Googles is actually worse. Apple was only going to match against known CSAM images while google has ML to identify new images which resulted in one parent being arrested for a medical image of their own child.
I am fine with photos that are uploaded to the cloud being scanned. I do not want my own device spending energy and scanning images even before they completely leave my network or device. Google scanning my Google drive files is fine with me. Apple is much worse.
The apple one was only going to scan photos stored on iCloud. It scans them on your phone but if you don’t use iCloud it doesn’t scan anything. It’s a neat trick that means the Apple servers can know they aren’t storing illegal content without ever having to look at it.
If it’s anything like the regular scanning iPhones do, it’s done overnight while plugged in.
That makes the phone the scanner and by definition it's before iCloud. Apple makes it very hard to use an iPhone/iPad without keeping iCloud enabled. I don't want my phone spying on me, that sets a dangerous precedent. I don't care how many times it is scanned by Apple after I store it unencrypted on iCloud servers, but scanning without my permission on my device before it leave my device is a violation of my privacy. Apple will look at it if your phone detects something and it will inform authorities without letting you know. With other companies, once it is detected on their server, they forward your information to government authorities. Apple instead wanted to have an inhouse team to filter false positives before notifying authorities. Apple is worse in every single way.

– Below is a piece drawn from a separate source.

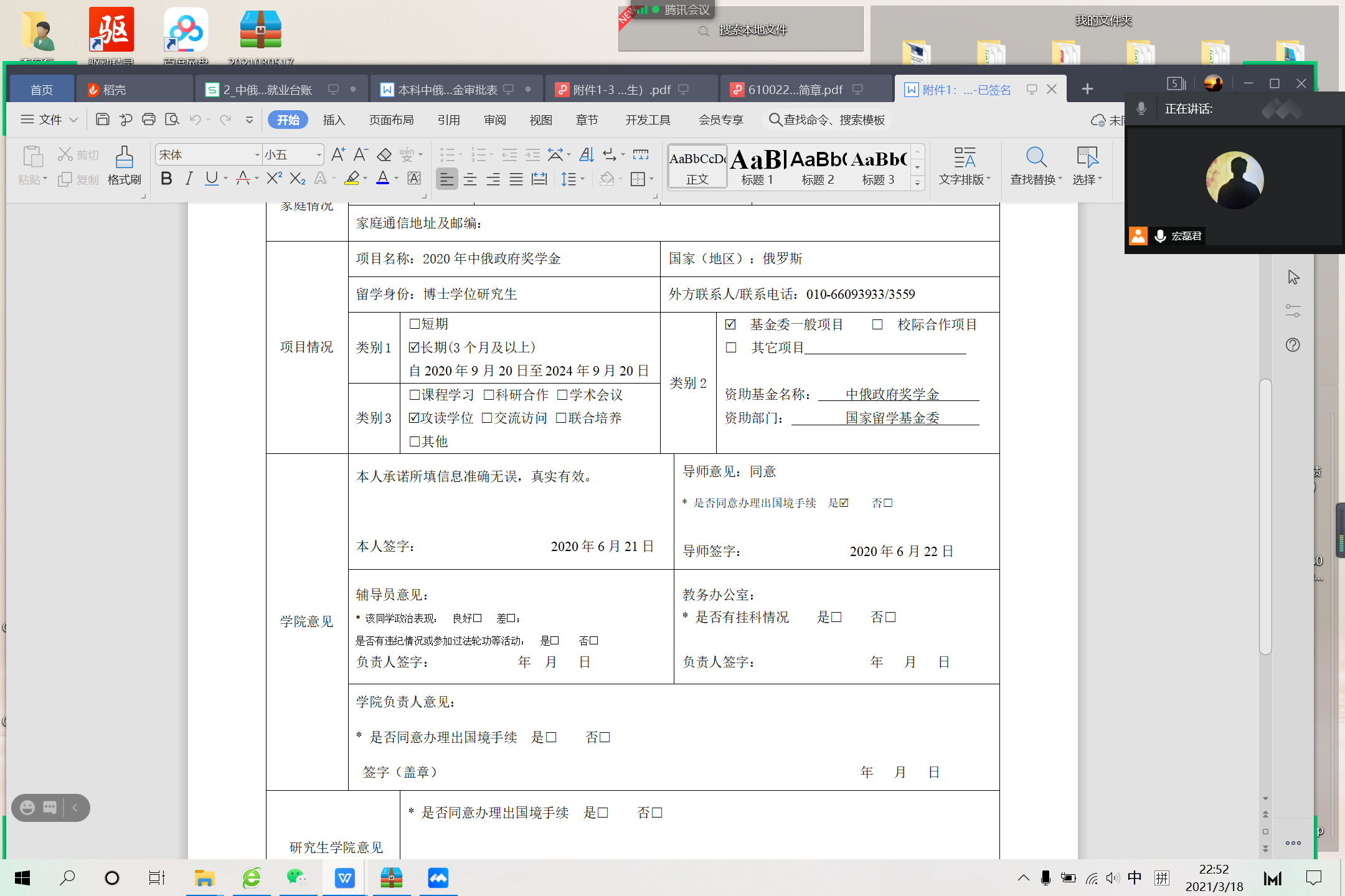Open WeChat from the taskbar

If you have things on your device that match entries in the CSAM database, yes there's a chance you're a victim of a targeted attack taking advantage of highly experimental collisions... but the odds you "accidentally generated" that content are not realistic.
Are you assuming that digital images are evenly distributed over the set of all possible 256 bit vectors?

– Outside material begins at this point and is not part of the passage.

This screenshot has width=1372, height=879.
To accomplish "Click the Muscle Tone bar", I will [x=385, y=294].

Because I don't think that's a reasonable assumption.
Even if image recognition was perfectly solved with no known edge cases (ha!), when an entire topic is a semantic stop-sign for most people, you can't expect the mysterious opaque box that is a guilty-enough-to-investigate detection mechanism to be something that gets rapid updates and corrections when new failure modes are discovered.
You should spend some time with an internet search engine and the term "perceptual hashing". What you're talking about is another type of hashing, which can be useful for classifying image files, but not images. The former has a very concrete definition that is specified down to the bit; the latter is a fuzzy space because it's trying to yield similar (not necessarily identical) hashes for images that humans consider similar. Much different space, much different problem, much different collision situation. Cryptographic hashing is not the only kind of hashing.
Oh wow https://www.apple.com/child-safety/pdf/CSAM_Detection_Techni... so they essentially just use CNN output to automatically determine whether to report people to the authorities? For some reason I assumed they were just comparing the files they knew to be CSAM.
Yeah that's bad. What about deepdream/CNN reversing? Couldn't a rogue apple engineer just create a innocuous looking false positive, say a cat picture, share it on Reddit, and everybody who downloads it is flagged to police for CSAM?
No, there are two hashes used in the Apple system, one public and neural and one hidden, the intent of both is to match specific known images and not unknown new ones, and the result of passing both hashes is a manual review and not automatic reporting. I've never seen a published attack that would actually be a problem; they all misread how the system worked.
(Also, it's not reported to the police but to NCMEC, which is not a government agency. This is for 4th amendment privacy reasons.)
The CSAM flagging generally isn’t reported to police to prevent the situation you describe. Google would get the report and once some threshold is reached, a person reviews the report(s) and decides if the police are notified.
How can you be so sure? As I understand it, the hash is of features in the image and not the image itself. Are the CSAM feature detection heuristics public?